Well at least Itunes runs on Linux, to- SHIT IT DOESN'T !This one sort of applies, in that it is neither open nor free and as a result you can't port it to Linux yourself without getting a license to the code from Apple. This isn't really much of an issue, however, since it is simply a matter of a software company not maintaining a port for platform X (being Linux in this case). I guess you could argue that all software should be free and open, but I doubt if you'll get a lot of investment in commercial end user applications that way. Just use one of the many programs that do support it, or WINE, which runs it just fine.
Yep, no kidding. A grammar Nazi is a person who strictly and dogmatically points out grammatical nuances that are fairly immaterial to the readability or understandability of the text presented. This is not such a case. In this case, the error was misleading and made it very difficult for both myself and others to even understand what the writer was trying to express.
Sure, the third time I read it trying to figure out what internet explorer had to do with it.
Not punctuating that is hardly the most atrocious of grammatical errors I've seen here.There are entire books I've read that eschew punctuation and were still understandable. The problem isn't lack of punctuation. The problem is lack of punctuation and improper capitalization used in a context where it makes the phrase you're trying to express not the first thing people associate with your text, nor even the second thing. I generally don't care if people use incorrect grammar. This is a casual forum where I don't proof my submissions and don't expect others to. The problem is when grammatical errors obscure the meaning to a significant extent, such that it is actually difficult to tell what it is you're trying to express.
I don't think that is particularly funny. They thought Be was overpriced for what they were getting. Because they paid more for what they eventually purchased does not mean they did not perceive NeXT as providing more value for the price. I might pass on buying an old used ford pickup for $500 and end up buying a new pickup for $15,000. That isn't funny, just an assessment of value and cost where I don't assume all pickup (or software companies) have the same value.

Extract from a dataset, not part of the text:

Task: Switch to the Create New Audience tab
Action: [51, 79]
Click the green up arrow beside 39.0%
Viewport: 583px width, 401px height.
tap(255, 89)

I make a point of nat being a grammar nazi, but there does come a time where the meaning you are trying to express is obscured by grammatical errors. IE in terms of Microsoft usually refers to Internet Explorer. IE in terms of ISO means Ireland's TLD. In future you might want to try using "i.e." which the most accepted abbreviation for the latin "id est," meaning "that is; in other words" and is the least confusing way to express your meaning.